EXCERPTED RECORDS >>
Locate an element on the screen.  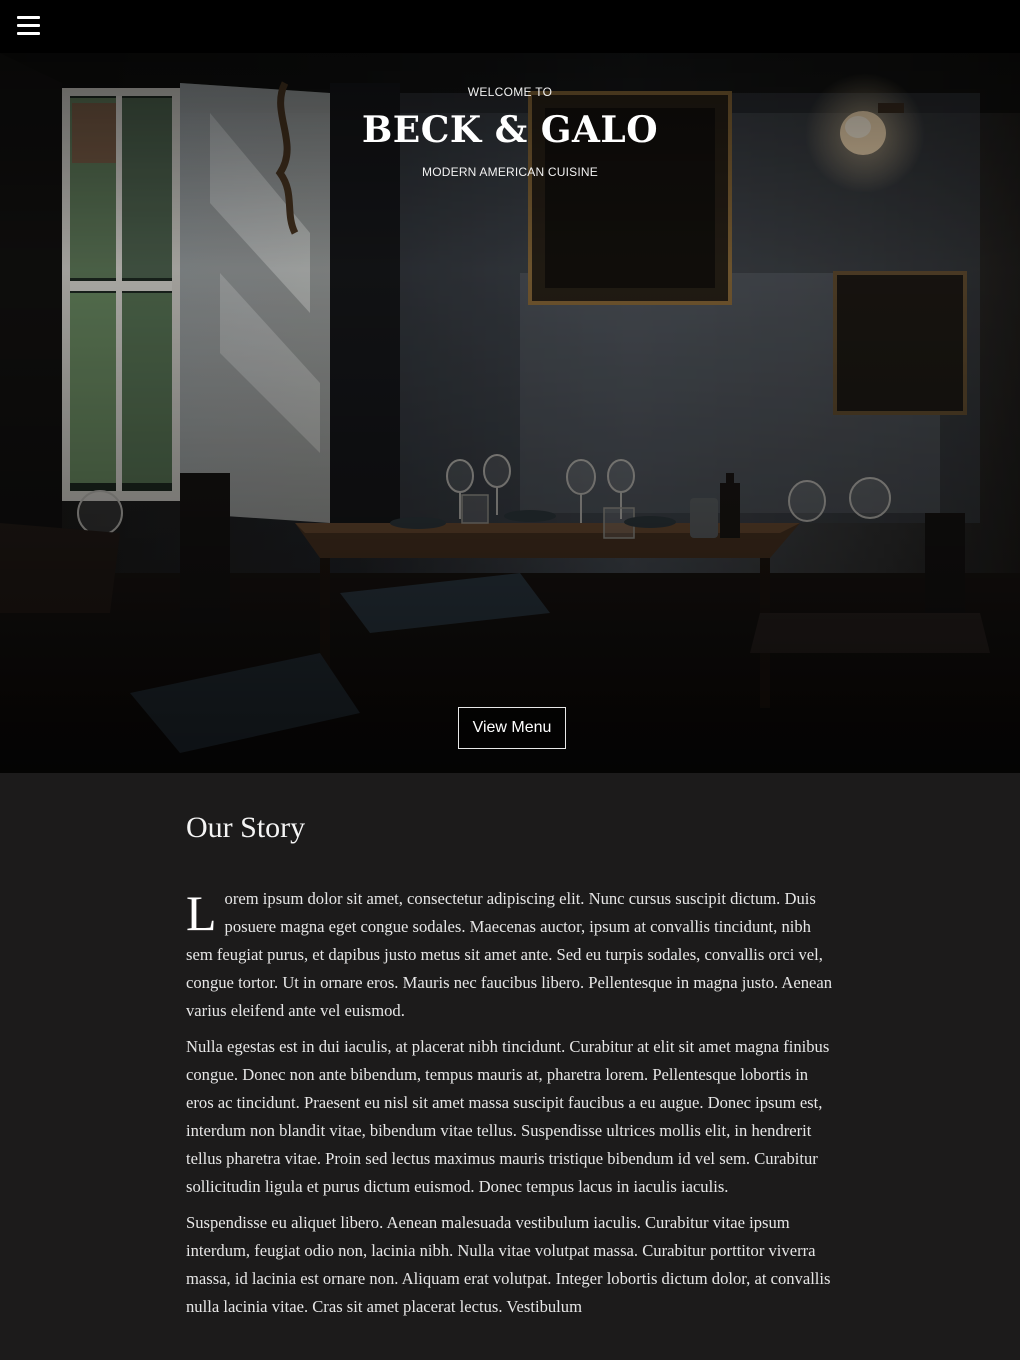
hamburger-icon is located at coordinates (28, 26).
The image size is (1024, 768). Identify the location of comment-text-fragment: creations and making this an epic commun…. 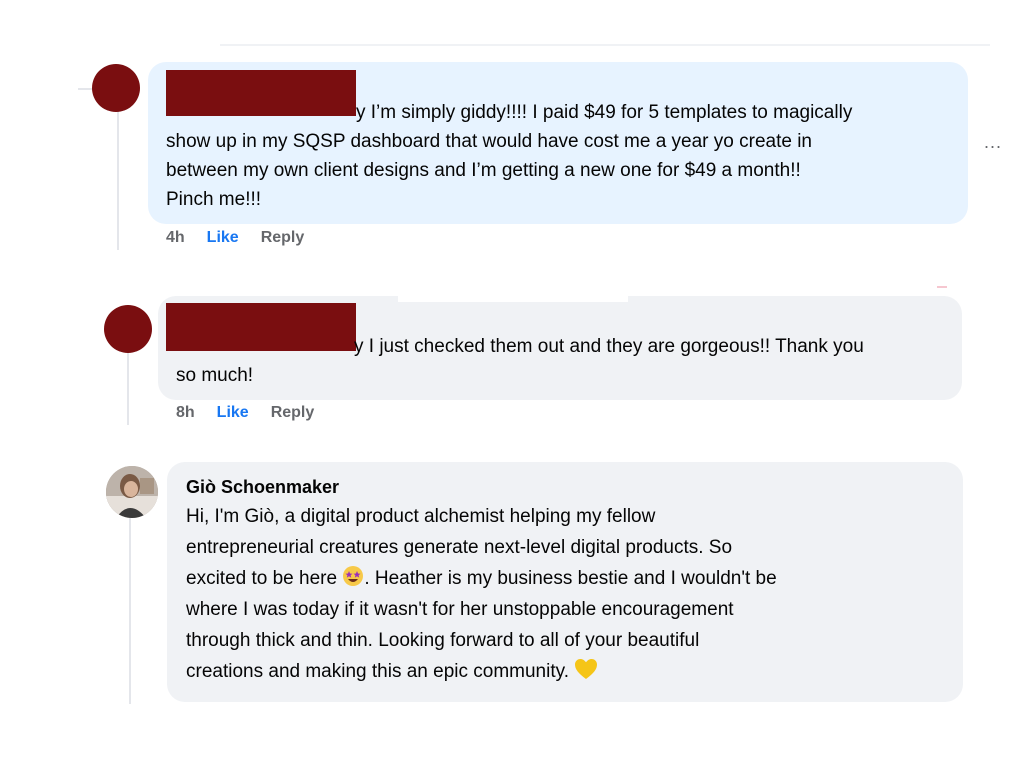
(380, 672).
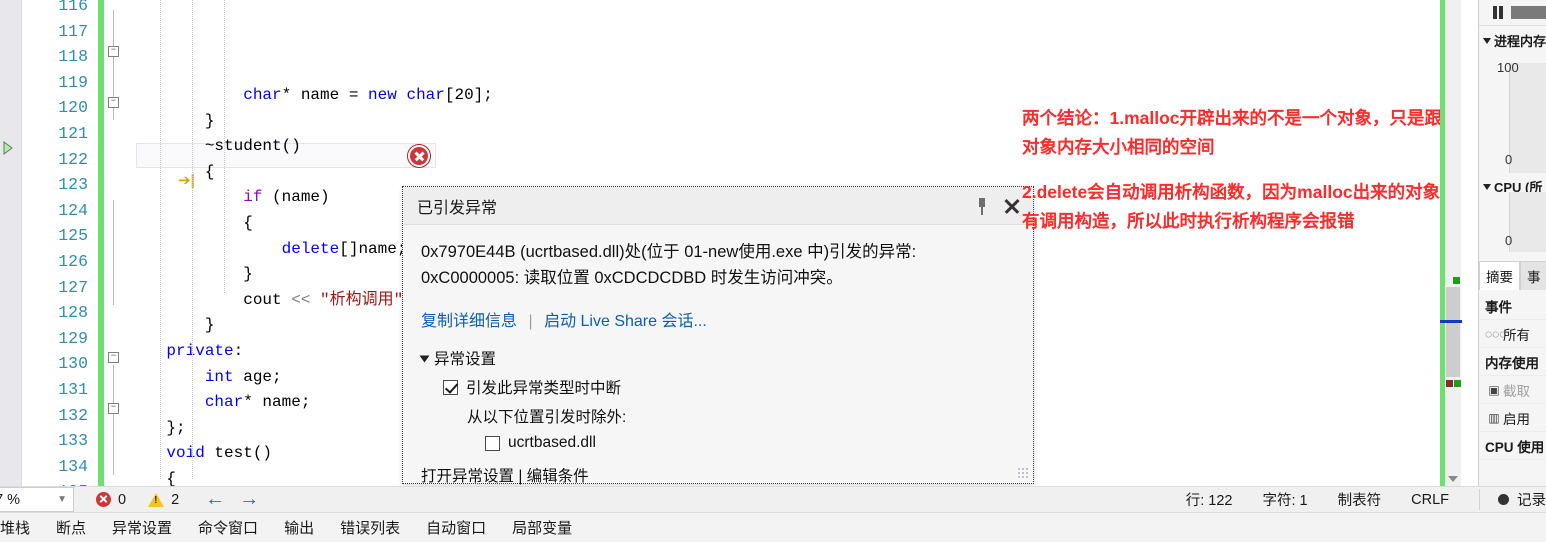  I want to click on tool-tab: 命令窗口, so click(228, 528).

WORK INSTRUCTIONS >> Revise all of the entries above, replacing "element" with "item" and keeping everything else the same. Leave out the pictures.

EXERCISE RESULT >>
Locate an item on the screen.  
hamburger-icon is located at coordinates (28, 26).
The image size is (1024, 768). Identify the location of comment-text-fragment: creations and making this an epic commun…. 
(380, 672).
  I want to click on tool-tab: 命令窗口, so click(228, 528).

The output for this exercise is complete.